YOUR TASK: Pictures are to be left out; otherwise, copy exactly the lines from the line containing "Where should I click to: Tap" through the end of the data.

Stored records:
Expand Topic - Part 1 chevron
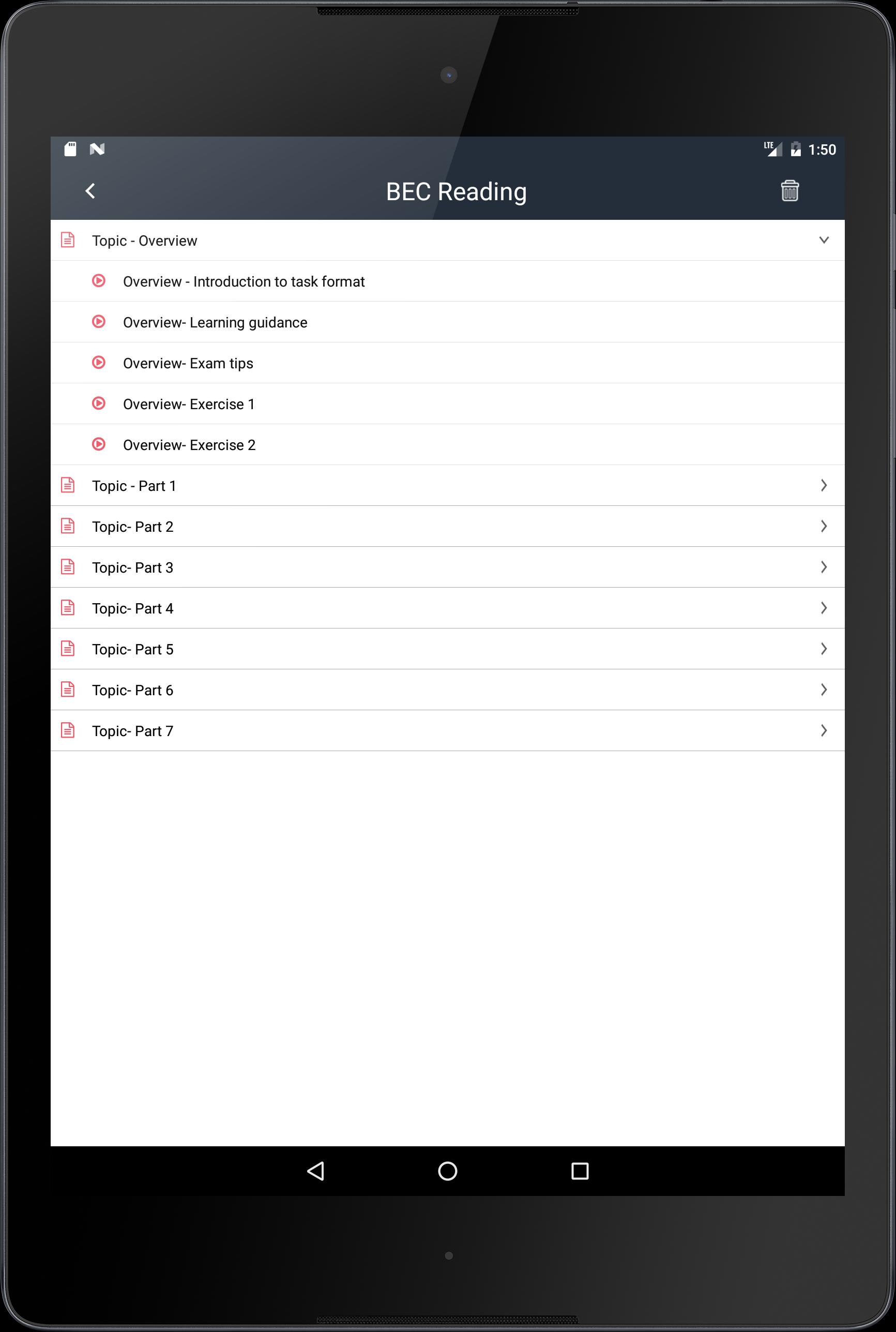This screenshot has width=896, height=1332. [824, 485]
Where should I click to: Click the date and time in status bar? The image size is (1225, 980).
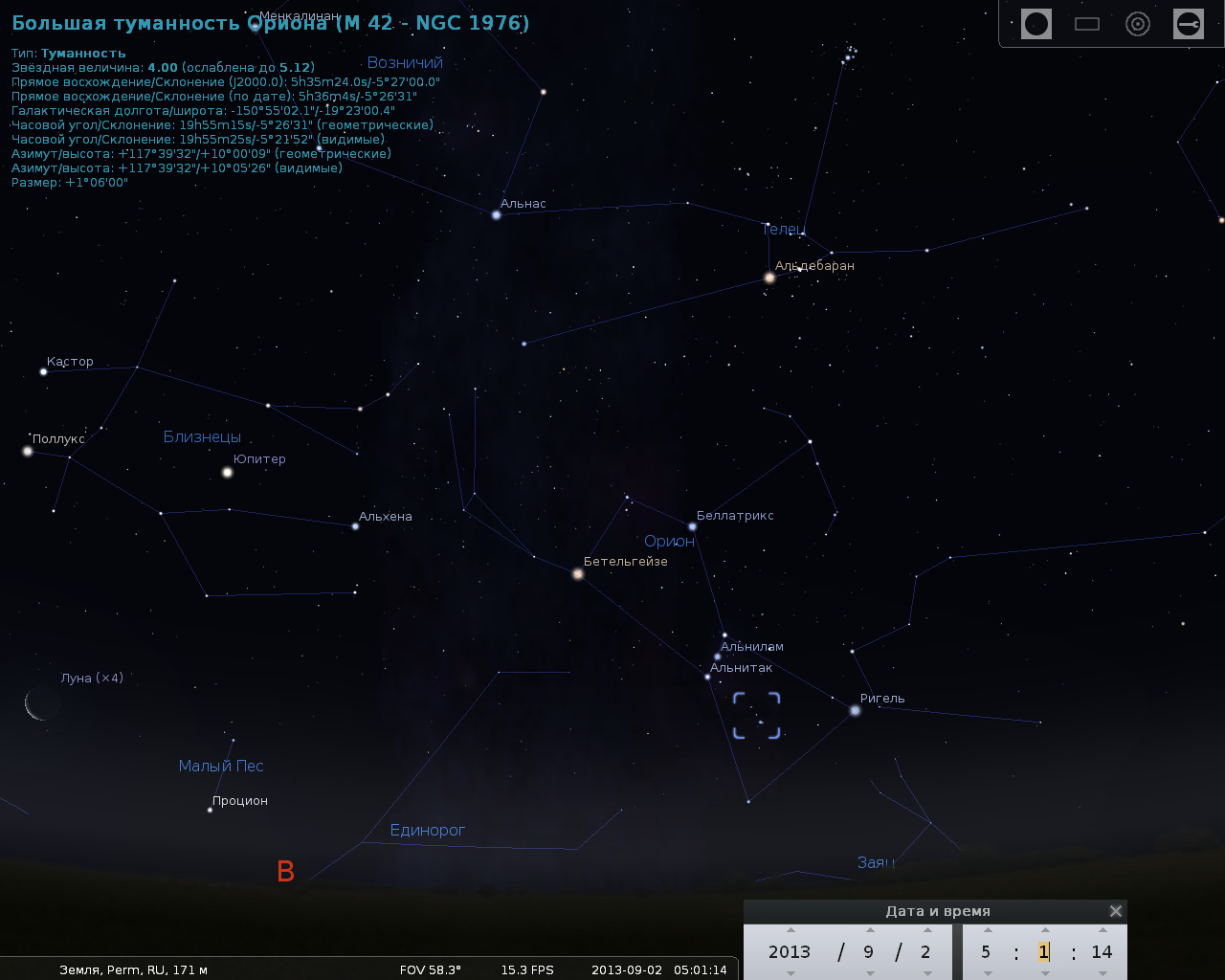658,969
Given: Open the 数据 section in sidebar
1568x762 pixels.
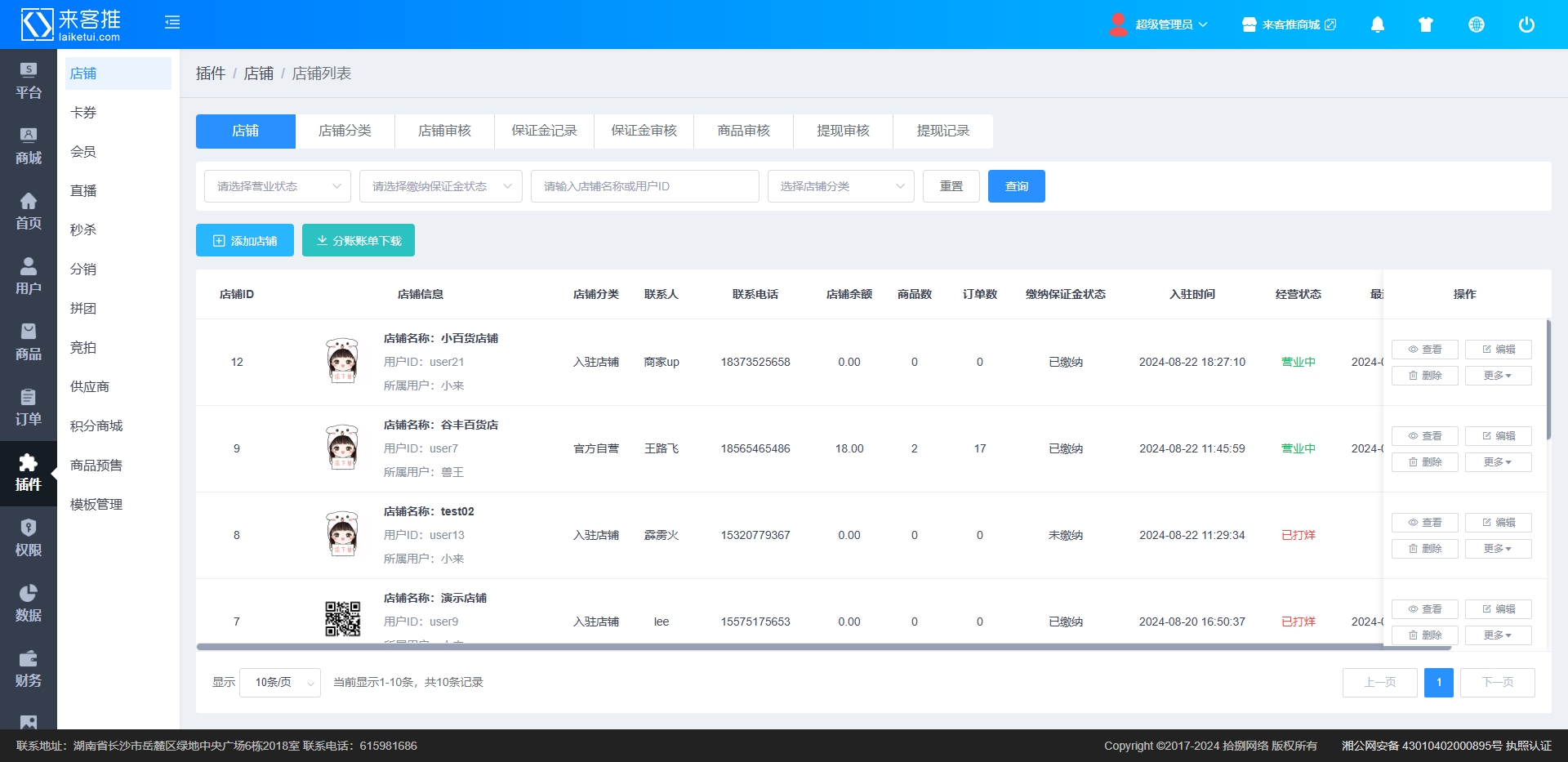Looking at the screenshot, I should pos(29,604).
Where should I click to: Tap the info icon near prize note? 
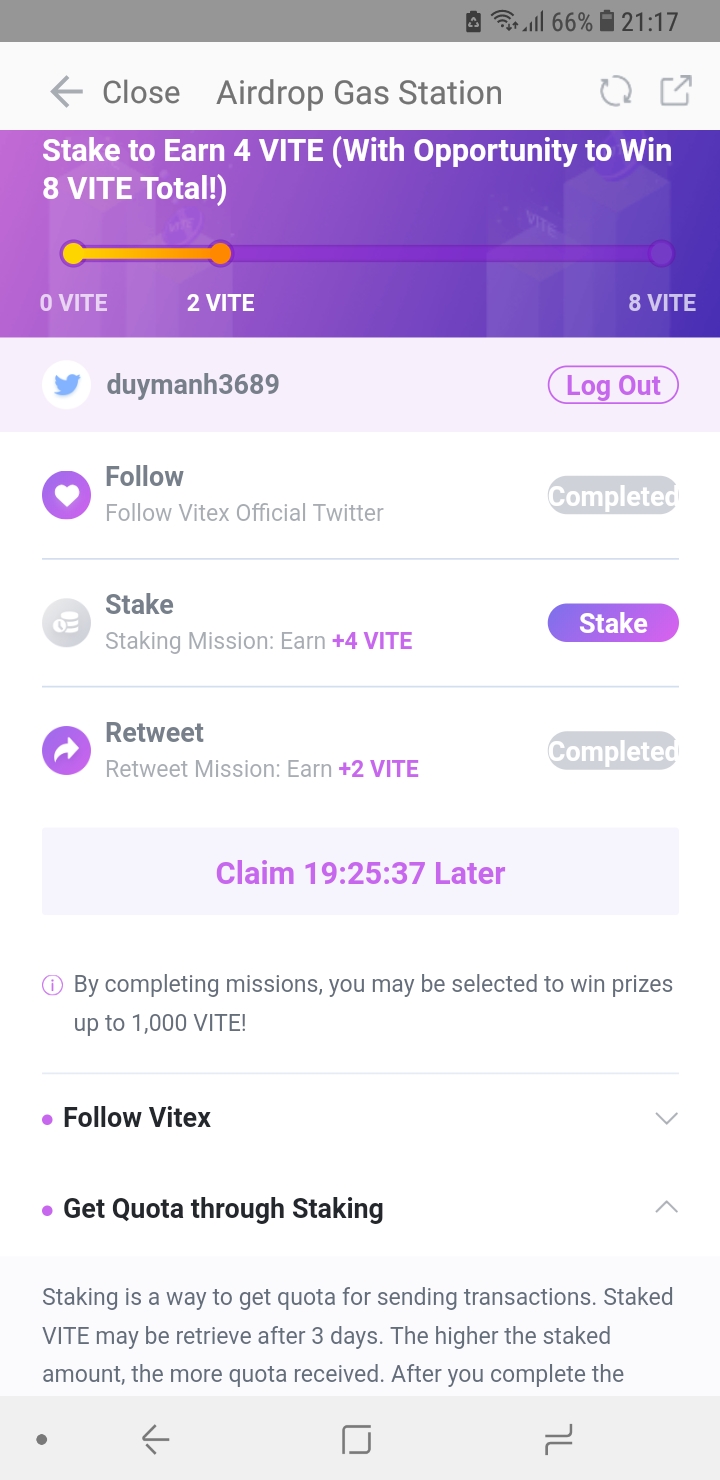click(52, 985)
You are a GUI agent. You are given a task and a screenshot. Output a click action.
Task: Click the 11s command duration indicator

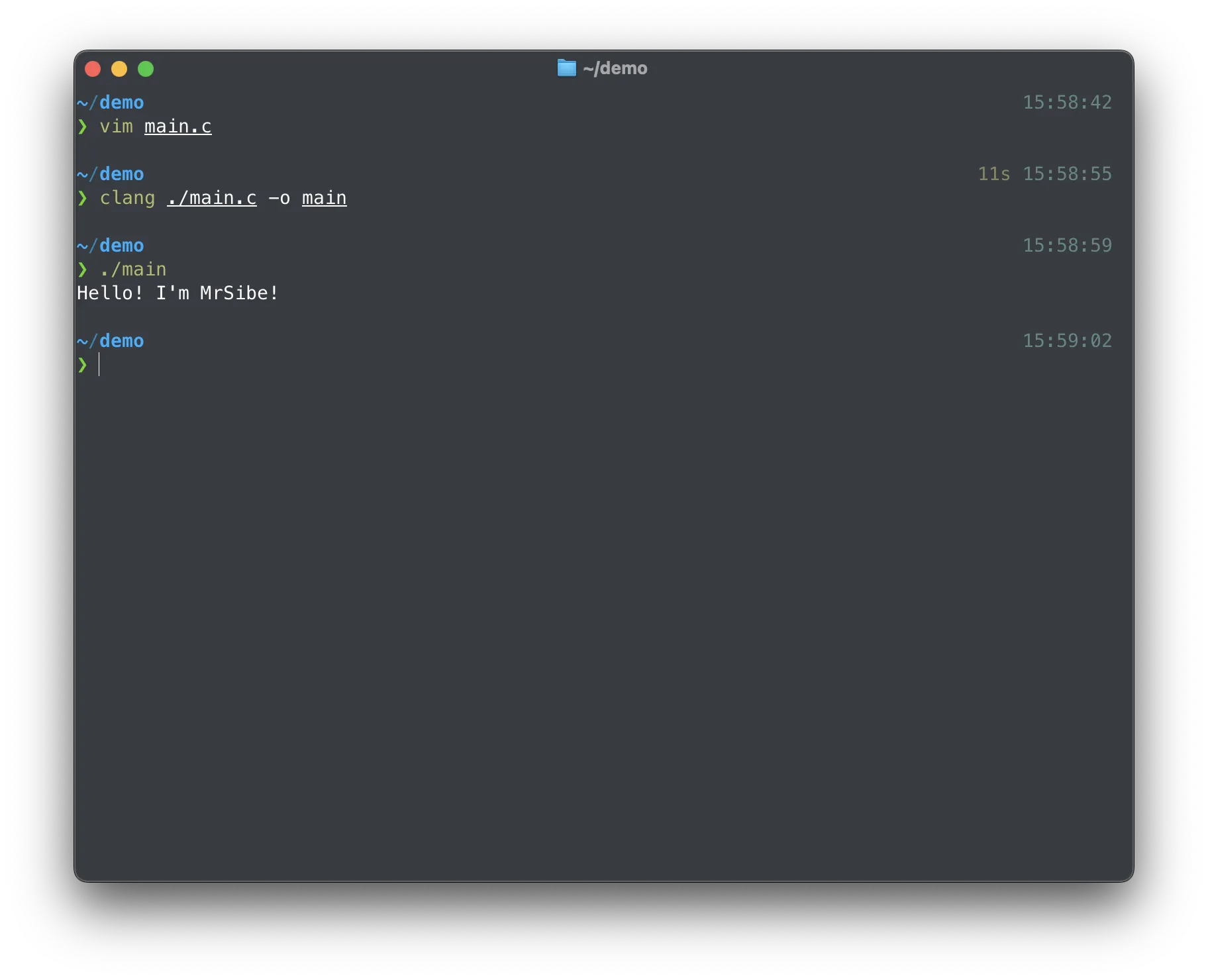pos(993,174)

TASK SOLUTION:
Where should I click to: Tap the info icon near prize note? 
click(52, 985)
You are a GUI agent. You are given a task and a screenshot. Output a click action.
Task: Click the 11s command duration indicator

pos(993,174)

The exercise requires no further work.